JPS is a teaching hospital, dedicated to training the physicians and health care workers of tomorrow. It sponsors 17 residency and fellowship programs, including the largest hospital-based family medicine residency in the country.
The director of medical services reimbursement is responsible for directing and leading the daily operations for professional and out-of-JPS Network provider claims and prior authorization requirements related to JPS Connection members and the approved uninsured patients covered services. Additional responsibilities include direct oversight to daily, weekly and monthly reporting of claims and payment activity, relationship management with physicians and other professional providers relating to contract management, customer service and claims’ issue resolution. The director implements policies and procedures that guide or support service levels, assesses and improves department performance, and ensures orientation and continuing education of departmental staff.
Duties and essential job functions:
- Directs and provides oversight to the functions, operations and reporting for the department.
- Acts as the liaison for provider relations to the contracted providers. Provides education, solutions and resolutions.
- Leads the overall projects, goal setting and action plans applicable to the success of the department.

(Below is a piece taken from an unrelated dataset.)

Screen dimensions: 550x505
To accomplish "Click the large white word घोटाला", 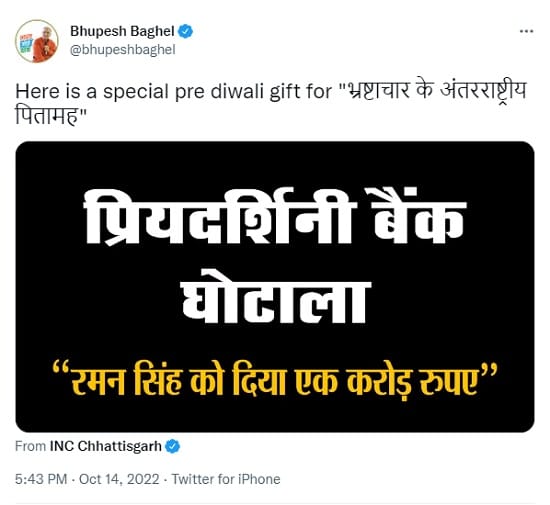I will 276,297.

- Directs and maintains the metrics and key performance indicators for the department’s performance.
- Manages claims examiners, case managers, system analyst, provider relations and clerical staff.
- Responsible for all policies and procedures within the department.
- Performs annual performance appraisals for employees.
- Responsible for statistical trending, analysis, action plans and outcome evaluations as required.
- Manages the integrity of all membership information into the Quicklink system.
- Responsible for the coordination and implementation of a successful performance improvement plan.
- Conducts periodic meetings with all professional and provider customers to ensure adherence to contracts.
- Identifies and addresses training needs to ensure staff competency throughout the network in compliance for both internal and external customers.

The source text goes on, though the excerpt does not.